The records below must be copied out completely and exactly.

● ● ●

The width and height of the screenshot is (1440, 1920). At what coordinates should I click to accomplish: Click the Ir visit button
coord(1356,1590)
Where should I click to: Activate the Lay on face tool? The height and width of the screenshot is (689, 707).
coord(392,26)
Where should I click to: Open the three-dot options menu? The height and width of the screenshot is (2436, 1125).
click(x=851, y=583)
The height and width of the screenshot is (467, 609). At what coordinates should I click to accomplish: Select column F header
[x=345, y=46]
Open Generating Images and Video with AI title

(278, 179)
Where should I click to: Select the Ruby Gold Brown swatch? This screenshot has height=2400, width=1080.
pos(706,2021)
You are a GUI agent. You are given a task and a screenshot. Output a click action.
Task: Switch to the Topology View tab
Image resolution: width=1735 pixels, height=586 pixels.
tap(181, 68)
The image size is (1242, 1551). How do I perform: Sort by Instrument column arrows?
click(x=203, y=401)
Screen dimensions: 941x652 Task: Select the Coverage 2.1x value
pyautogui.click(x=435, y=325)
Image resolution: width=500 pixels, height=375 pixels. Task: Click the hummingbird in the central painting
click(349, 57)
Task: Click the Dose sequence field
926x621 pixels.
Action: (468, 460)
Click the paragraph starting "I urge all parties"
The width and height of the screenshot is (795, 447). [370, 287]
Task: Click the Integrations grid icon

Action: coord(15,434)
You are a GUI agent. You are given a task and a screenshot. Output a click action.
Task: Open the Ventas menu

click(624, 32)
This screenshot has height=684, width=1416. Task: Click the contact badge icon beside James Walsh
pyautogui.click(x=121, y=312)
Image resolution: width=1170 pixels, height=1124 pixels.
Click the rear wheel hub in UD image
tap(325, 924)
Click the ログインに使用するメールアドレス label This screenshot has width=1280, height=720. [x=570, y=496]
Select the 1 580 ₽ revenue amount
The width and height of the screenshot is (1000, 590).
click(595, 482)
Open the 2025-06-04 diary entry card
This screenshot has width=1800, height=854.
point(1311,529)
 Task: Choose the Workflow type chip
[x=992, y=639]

● ● ●

* **YOUR SOLUTION**:
The width and height of the screenshot is (1440, 1920). At what coordinates should I click to accomplish: Click the Ir visit button
coord(1356,1590)
Where should I click to: Activate the Lay on face tool? The height and width of the screenshot is (689, 707).
coord(392,26)
Where should I click to: Open the three-dot options menu? The height and width of the screenshot is (2436, 1125).
click(x=851, y=583)
The height and width of the screenshot is (467, 609). At what coordinates should I click to accomplish: Select column F header
[x=345, y=46]
Open Generating Images and Video with AI title

(278, 179)
Where should I click to: Select the Ruby Gold Brown swatch? This screenshot has height=2400, width=1080.
pos(706,2021)
You are a GUI agent. You are given a task and a screenshot. Output a click action.
Task: Switch to the Topology View tab
Image resolution: width=1735 pixels, height=586 pixels.
tap(181, 68)
The image size is (1242, 1551). How do I perform: Sort by Instrument column arrows?
click(x=203, y=401)
Screen dimensions: 941x652 Task: Select the Coverage 2.1x value
pyautogui.click(x=435, y=325)
Image resolution: width=500 pixels, height=375 pixels. Task: Click the hummingbird in the central painting
click(349, 57)
Task: Click the Dose sequence field
926x621 pixels.
Action: (468, 460)
Click the paragraph starting "I urge all parties"
The width and height of the screenshot is (795, 447). [370, 287]
Task: Click the Integrations grid icon

Action: coord(15,434)
You are a GUI agent. You are given a task and a screenshot. Output a click action.
Task: Open the Ventas menu

click(624, 32)
This screenshot has height=684, width=1416. Task: Click the contact badge icon beside James Walsh
pyautogui.click(x=121, y=312)
Image resolution: width=1170 pixels, height=1124 pixels.
Click the rear wheel hub in UD image
tap(325, 924)
Click the ログインに使用するメールアドレス label This screenshot has width=1280, height=720. [x=570, y=496]
Select the 1 580 ₽ revenue amount
The width and height of the screenshot is (1000, 590).
click(595, 482)
Open the 2025-06-04 diary entry card
This screenshot has width=1800, height=854.
point(1311,529)
 Task: Choose the Workflow type chip
[x=992, y=639]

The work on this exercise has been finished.